- **Work instruction**:
Two lines in the data below mark the range: the one with "The image size is (1791, 936)." and the one with "This screenshot has height=400, width=560.". Return both, along with every line between them, exactly.

- **Records from a data collection**:
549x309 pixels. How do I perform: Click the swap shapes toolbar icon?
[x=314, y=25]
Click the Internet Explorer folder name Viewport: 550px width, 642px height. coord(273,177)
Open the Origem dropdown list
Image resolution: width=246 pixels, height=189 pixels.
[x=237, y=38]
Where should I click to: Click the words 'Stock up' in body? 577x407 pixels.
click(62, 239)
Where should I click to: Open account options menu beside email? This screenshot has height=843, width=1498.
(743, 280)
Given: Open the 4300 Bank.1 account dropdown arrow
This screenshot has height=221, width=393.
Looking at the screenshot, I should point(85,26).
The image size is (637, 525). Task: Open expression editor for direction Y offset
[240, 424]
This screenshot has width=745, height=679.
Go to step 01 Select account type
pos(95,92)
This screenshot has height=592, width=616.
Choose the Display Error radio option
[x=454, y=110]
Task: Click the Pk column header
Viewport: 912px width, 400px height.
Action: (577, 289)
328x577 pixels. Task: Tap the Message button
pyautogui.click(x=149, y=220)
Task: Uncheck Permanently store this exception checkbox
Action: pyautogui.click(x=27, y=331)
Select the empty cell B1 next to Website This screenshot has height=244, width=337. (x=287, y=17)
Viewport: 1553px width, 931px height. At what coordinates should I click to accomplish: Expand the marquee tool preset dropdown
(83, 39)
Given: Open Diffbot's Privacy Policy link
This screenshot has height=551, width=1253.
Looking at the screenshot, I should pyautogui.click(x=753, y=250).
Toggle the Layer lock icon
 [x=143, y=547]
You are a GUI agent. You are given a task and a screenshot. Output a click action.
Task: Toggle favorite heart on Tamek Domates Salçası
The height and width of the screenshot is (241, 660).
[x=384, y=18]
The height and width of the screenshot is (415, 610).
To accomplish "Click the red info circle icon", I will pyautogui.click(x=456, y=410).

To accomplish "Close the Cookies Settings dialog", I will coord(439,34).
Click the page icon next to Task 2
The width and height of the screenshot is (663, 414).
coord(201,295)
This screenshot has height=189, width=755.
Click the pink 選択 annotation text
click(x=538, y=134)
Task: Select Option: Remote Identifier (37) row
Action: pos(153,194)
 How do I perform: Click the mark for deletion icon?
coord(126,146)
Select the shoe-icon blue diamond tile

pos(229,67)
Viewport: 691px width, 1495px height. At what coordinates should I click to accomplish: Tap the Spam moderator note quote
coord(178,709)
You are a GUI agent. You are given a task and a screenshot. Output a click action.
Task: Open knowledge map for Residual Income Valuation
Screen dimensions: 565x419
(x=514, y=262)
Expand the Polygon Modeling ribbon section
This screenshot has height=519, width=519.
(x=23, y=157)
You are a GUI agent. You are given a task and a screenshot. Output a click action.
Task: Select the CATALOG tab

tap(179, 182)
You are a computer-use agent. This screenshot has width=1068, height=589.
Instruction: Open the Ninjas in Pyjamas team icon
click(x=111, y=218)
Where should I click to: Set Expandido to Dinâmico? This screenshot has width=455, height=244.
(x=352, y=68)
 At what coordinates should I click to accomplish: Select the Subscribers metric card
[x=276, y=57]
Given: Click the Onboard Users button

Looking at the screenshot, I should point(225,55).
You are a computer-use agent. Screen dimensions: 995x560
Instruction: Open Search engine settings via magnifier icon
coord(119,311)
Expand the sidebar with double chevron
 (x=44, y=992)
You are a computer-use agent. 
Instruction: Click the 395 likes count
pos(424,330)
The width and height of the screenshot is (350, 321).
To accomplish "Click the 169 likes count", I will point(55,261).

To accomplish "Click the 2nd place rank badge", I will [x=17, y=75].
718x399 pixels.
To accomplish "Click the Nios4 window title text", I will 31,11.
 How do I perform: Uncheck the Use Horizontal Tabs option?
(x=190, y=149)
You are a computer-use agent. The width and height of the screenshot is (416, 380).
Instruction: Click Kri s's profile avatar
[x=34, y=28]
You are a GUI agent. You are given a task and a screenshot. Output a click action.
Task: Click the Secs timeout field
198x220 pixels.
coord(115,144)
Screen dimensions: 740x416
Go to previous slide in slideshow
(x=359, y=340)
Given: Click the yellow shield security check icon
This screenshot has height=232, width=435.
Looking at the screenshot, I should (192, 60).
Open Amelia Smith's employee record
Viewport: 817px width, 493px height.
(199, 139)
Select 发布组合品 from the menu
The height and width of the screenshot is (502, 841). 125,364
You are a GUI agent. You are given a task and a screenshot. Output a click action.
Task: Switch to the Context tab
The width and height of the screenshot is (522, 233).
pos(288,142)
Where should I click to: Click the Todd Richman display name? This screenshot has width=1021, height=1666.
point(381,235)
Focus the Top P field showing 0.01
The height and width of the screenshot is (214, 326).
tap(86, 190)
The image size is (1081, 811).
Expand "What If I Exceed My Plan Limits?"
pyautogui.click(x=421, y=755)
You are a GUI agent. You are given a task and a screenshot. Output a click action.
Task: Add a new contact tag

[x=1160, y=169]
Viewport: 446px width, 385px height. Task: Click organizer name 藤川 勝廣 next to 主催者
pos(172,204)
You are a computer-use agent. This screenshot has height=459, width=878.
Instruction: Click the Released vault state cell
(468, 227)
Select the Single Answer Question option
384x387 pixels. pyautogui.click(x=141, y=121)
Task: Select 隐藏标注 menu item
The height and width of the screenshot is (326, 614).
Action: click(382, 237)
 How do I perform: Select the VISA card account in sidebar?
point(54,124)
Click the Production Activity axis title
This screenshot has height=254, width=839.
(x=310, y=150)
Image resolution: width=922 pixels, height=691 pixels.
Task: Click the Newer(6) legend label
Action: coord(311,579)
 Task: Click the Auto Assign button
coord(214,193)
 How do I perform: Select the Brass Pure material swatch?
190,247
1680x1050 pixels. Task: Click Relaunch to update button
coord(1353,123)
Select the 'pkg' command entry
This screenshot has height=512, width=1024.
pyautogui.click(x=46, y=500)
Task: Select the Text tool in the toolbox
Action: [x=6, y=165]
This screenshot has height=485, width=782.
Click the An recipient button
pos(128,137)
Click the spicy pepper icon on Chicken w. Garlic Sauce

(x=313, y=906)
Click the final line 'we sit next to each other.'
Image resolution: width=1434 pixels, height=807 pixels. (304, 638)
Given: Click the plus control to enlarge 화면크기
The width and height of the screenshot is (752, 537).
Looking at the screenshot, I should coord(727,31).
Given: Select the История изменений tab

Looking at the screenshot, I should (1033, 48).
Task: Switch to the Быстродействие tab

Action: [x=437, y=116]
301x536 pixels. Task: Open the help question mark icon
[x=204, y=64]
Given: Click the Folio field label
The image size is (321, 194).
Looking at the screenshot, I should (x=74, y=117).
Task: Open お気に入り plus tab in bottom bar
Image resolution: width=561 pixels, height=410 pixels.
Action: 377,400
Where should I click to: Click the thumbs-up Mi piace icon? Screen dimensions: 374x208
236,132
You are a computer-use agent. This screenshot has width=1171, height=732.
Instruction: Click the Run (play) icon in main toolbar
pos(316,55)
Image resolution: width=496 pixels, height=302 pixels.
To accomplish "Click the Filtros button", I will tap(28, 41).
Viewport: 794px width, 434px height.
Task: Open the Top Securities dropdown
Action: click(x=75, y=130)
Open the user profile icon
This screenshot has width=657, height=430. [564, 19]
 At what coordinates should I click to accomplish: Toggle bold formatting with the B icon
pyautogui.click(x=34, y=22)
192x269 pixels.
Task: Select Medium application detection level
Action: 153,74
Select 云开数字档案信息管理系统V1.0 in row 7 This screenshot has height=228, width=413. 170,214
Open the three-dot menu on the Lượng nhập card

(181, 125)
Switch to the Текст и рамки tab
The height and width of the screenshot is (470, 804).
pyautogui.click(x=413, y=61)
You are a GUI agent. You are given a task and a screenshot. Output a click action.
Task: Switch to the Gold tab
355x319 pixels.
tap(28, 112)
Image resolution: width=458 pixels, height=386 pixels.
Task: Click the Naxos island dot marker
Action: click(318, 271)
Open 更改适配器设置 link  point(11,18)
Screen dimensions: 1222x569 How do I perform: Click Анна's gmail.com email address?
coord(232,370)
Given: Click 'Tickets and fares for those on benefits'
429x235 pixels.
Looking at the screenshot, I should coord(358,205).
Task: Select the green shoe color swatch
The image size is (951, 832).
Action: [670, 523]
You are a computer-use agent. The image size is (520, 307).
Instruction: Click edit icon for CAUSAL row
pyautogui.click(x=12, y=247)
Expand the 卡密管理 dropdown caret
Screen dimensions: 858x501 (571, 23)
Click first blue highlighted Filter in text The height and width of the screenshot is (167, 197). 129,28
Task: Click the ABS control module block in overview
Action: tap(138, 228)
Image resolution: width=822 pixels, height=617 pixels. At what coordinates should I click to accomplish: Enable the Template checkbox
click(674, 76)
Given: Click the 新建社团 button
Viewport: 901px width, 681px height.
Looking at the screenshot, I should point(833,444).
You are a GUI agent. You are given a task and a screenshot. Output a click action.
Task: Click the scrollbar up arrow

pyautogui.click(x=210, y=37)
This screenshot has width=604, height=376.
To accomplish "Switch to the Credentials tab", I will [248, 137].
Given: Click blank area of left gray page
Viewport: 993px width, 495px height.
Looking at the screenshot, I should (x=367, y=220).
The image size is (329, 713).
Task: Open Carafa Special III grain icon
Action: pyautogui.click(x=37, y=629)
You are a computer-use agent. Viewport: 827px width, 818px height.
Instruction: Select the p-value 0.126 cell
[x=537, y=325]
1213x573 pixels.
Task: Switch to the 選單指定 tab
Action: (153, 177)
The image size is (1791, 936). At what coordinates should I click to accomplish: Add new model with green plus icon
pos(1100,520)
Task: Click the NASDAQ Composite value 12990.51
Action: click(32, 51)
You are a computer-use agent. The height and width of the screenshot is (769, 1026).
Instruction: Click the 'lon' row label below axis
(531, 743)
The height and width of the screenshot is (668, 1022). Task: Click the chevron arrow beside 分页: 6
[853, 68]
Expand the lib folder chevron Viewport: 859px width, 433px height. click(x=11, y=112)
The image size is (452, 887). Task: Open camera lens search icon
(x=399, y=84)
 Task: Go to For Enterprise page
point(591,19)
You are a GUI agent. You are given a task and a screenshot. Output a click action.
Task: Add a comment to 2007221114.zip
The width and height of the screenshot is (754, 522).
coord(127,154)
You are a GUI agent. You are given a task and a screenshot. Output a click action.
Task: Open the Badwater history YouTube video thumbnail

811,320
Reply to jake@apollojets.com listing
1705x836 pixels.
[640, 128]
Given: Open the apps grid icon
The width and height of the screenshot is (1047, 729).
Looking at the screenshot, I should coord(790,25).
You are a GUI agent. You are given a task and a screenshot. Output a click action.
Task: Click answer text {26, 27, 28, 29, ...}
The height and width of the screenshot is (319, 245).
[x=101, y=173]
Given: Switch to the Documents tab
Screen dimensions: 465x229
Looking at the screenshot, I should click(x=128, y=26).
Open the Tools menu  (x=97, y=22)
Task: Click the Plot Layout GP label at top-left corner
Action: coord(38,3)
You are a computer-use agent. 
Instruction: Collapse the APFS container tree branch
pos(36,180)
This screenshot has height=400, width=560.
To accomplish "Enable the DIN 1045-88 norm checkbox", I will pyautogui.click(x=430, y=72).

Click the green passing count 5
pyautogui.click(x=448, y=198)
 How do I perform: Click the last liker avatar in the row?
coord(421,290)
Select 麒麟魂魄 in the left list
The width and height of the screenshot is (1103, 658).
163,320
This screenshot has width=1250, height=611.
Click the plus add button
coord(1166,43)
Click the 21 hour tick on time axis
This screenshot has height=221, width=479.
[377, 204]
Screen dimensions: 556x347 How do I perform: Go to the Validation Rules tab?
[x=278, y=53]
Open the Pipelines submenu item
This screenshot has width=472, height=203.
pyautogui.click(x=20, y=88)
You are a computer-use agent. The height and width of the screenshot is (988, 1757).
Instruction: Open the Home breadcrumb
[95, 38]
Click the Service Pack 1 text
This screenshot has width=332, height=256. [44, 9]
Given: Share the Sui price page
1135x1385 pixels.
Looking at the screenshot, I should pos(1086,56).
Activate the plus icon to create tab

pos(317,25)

- **Response area**:
The image size is (1791, 936). At what coordinates should I click to accomplish: Add new model with green plus icon
pos(1100,520)
Task: Click the NASDAQ Composite value 12990.51
Action: click(32, 51)
You are a computer-use agent. The height and width of the screenshot is (769, 1026).
Instruction: Click the 'lon' row label below axis
(531, 743)
The height and width of the screenshot is (668, 1022). Task: Click the chevron arrow beside 分页: 6
[853, 68]
Expand the lib folder chevron Viewport: 859px width, 433px height. click(x=11, y=112)
The image size is (452, 887). Task: Open camera lens search icon
(x=399, y=84)
 Task: Go to For Enterprise page
point(591,19)
You are a GUI agent. You are given a task and a screenshot. Output a click action.
Task: Add a comment to 2007221114.zip
The width and height of the screenshot is (754, 522).
coord(127,154)
You are a GUI agent. You are given a task and a screenshot. Output a click action.
Task: Open the Badwater history YouTube video thumbnail

811,320
Reply to jake@apollojets.com listing
1705x836 pixels.
[640, 128]
Given: Open the apps grid icon
The width and height of the screenshot is (1047, 729).
Looking at the screenshot, I should coord(790,25).
You are a GUI agent. You are given a task and a screenshot. Output a click action.
Task: Click answer text {26, 27, 28, 29, ...}
The height and width of the screenshot is (319, 245).
[x=101, y=173]
Given: Switch to the Documents tab
Screen dimensions: 465x229
Looking at the screenshot, I should click(x=128, y=26).
Open the Tools menu  (x=97, y=22)
Task: Click the Plot Layout GP label at top-left corner
Action: coord(38,3)
You are a computer-use agent. 
Instruction: Collapse the APFS container tree branch
pos(36,180)
This screenshot has height=400, width=560.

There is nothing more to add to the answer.